*RECORD EXCERPTS*:
^^^^^^^^^^^^^^^^

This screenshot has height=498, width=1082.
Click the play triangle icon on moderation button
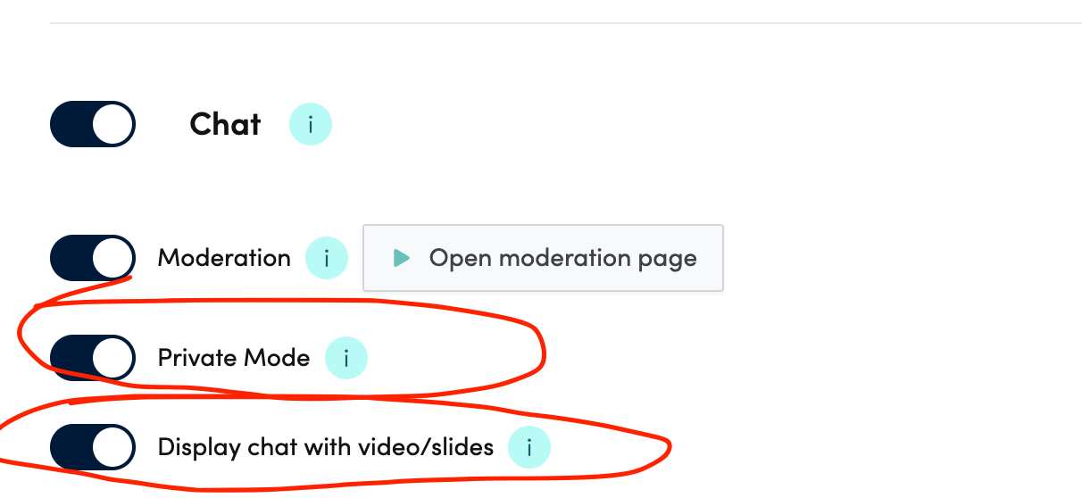[x=401, y=258]
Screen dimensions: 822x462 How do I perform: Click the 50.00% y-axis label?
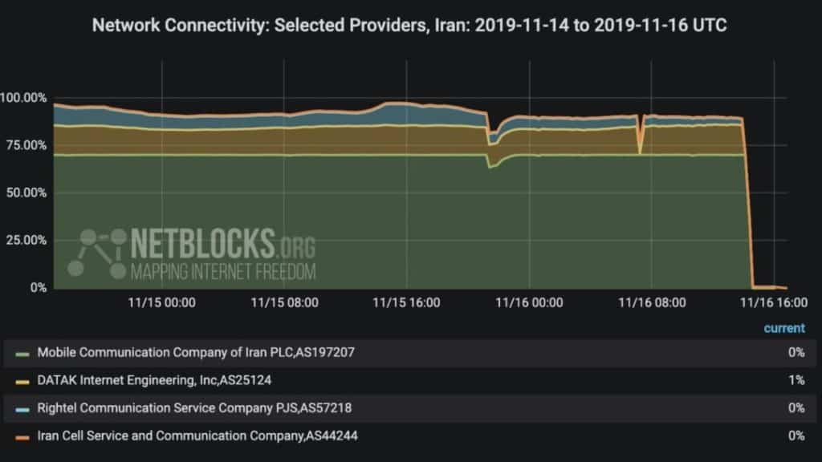(26, 193)
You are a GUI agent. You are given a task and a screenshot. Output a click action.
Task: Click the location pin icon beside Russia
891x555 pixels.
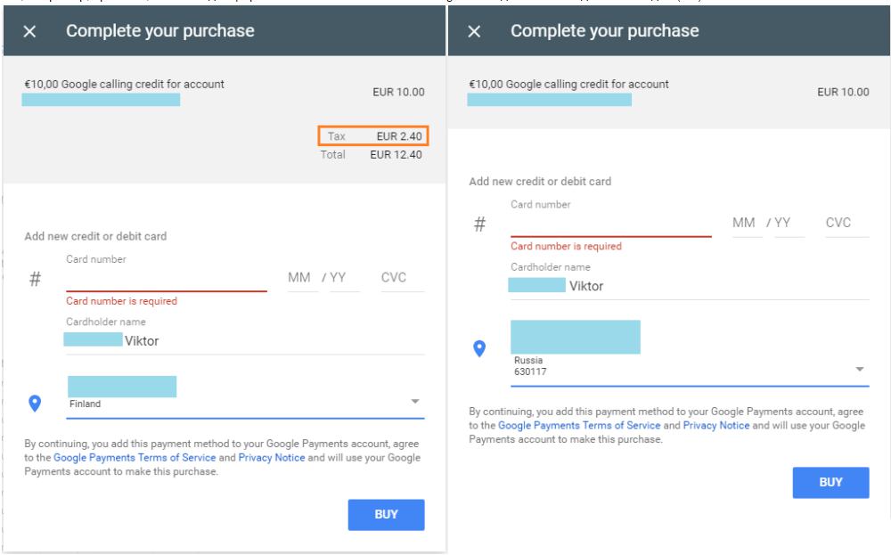point(479,348)
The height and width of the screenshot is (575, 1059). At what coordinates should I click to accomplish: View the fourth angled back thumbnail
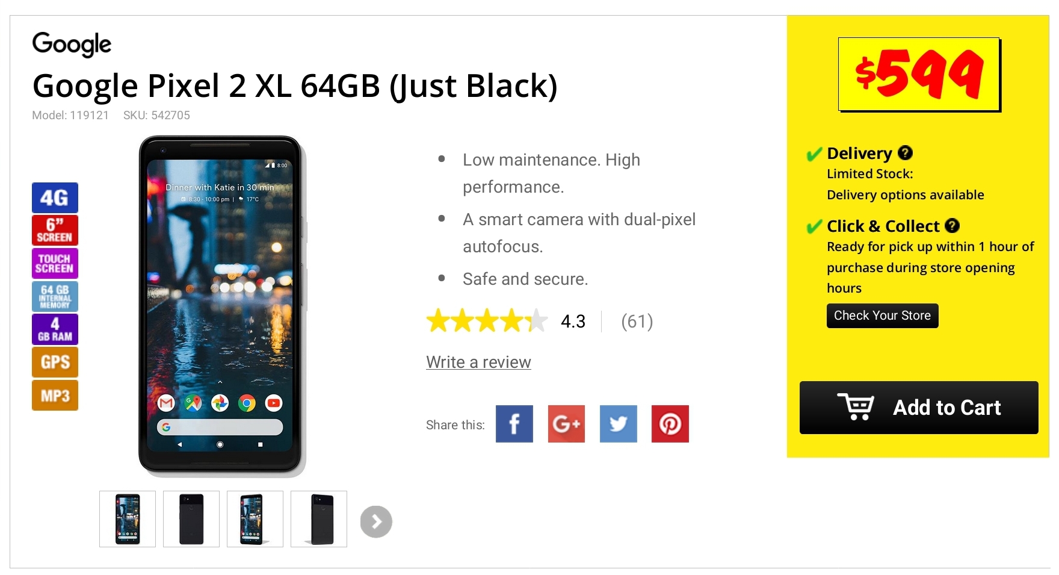click(319, 519)
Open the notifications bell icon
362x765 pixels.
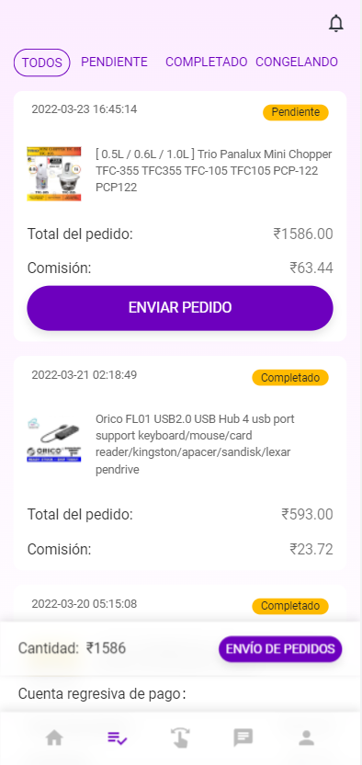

^^^^^^^^^^^^^^^^

*INSTRUCTIONS FOR THE TASK*:
All of the entries need to be copied exactly, minus any pictures.

*RESULT FOR THIS EXERCISE*:
This screenshot has height=498, width=1082.
Click the play triangle icon on moderation button
[x=401, y=258]
Screen dimensions: 822x462 How do I perform: Click the 50.00% y-axis label?
(26, 193)
You are a GUI agent. You are given a task and a screenshot. Output a click action.
Task: Click the location pin icon beside Russia
891x555 pixels.
point(479,348)
The height and width of the screenshot is (575, 1059). At what coordinates should I click to accomplish: View the fourth angled back thumbnail
click(319, 519)
Open the notifications bell icon
362x765 pixels.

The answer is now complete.